(The Baltic Course/Piotr Stępiński)
W związku ze zmniejszeniem zużycia gazu i pojawieniem się możliwości ponownej sprzedaży skroplonego gazu ziemnego (LNG), litewska spółka zajmująca się handlem błękitnym paliwem Litgas, zamierza w przyszłym roku sprzedać dwie z sześciu dostaw od norweskiego Statoila – informują LETA/BNS.
– Póki co jest zbyt wcześnie aby mówić o reeksporcie. Poinformowaliśmy tylko o tym, jaki będzie przybliżony poziom nadmiaru wolumenu. Kwestia dotyczy dwóch dostaw – łącznie ok. 280 tys. m3, bo taką będziemy mieć w przyszłym roku nadwyżkę. Jednakże jest to przybliżona wielkość ponieważ producenci energii mogą uściślać swoje zapotrzebowanie – powiedział rzecznik prasowy Litgas Paulius Jakutavicius.

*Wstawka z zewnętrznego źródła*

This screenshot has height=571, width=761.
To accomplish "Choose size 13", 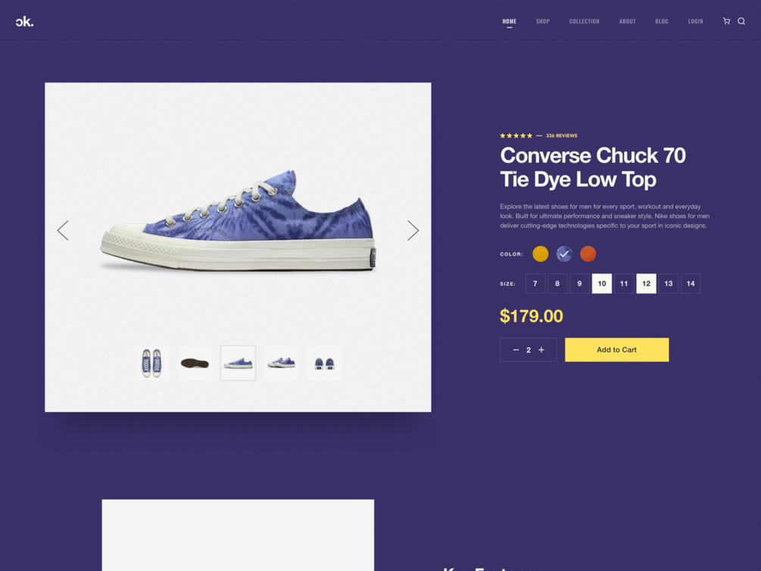I will pos(669,283).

Według niego nadwyżka wolumenu LNG może zostać sprzedana na rynku wewnętrznym, bądź na światowych rynkach, co można zrobić latem i jesienią przyszłego roku.

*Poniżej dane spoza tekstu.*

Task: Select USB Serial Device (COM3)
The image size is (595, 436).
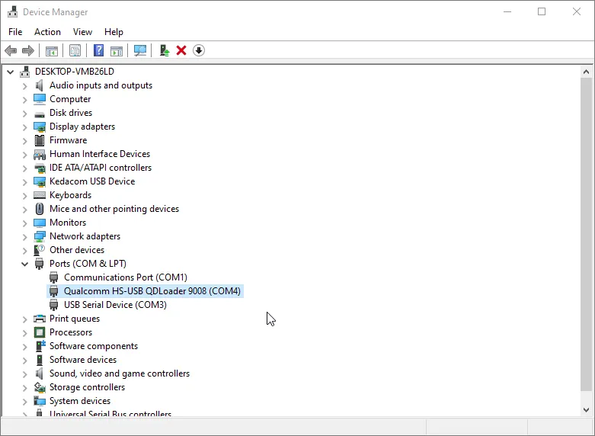Action: (115, 305)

– Latem tradycyjnie spada zużycie, a jesienią nie ma jeszcze szczytu sezonu grzewczego – wyjaśnił Jakutavicius.
Od listopada ubiegłego roku do dnia dzisiejszego, do Kłajpedy zacumowało pięć gazowców Statoila. Szósty ma natomiast przypłynąć w połowie grudnia.
Więcej: Opóźnienie odbioru norweskiego LNG przez Litwę
Według umowy ze Statoilem, Litwa zobowiązała się do zakupu 540 mln m3 LNG rocznie, w celu jego regazyfikacji. Jak przekonują przedstawiciele Litgas, w tym roku planowana jest regazyfikacja ok. 480 mln m3, natomiast pozostała część wolumenu zostanie poddana wspomnianemu procesowi w przyszłym roku.
Litgas oraz Statoil podpisały pięcioletni kontrakt na dostawę 2,7 mld m3, jednakże według nieoficjalnych danych BNS, obecnie są prowadzone rozmowy o jego przedłużeniu o kolejne pięć lat, z rozłożeniem dostaw ustalonego wcześniej wolumenu na dłuższy czas.
Litwini negocjują nowy kontrakt na dostawy od rosyjskiego Gazpromu w 2016 roku. Ze względu na tanią ropę naftową oferta Rosjan jest na tyle atrakcyjna, że zmniejsza zainteresowanie Wilna gazem skroplonym.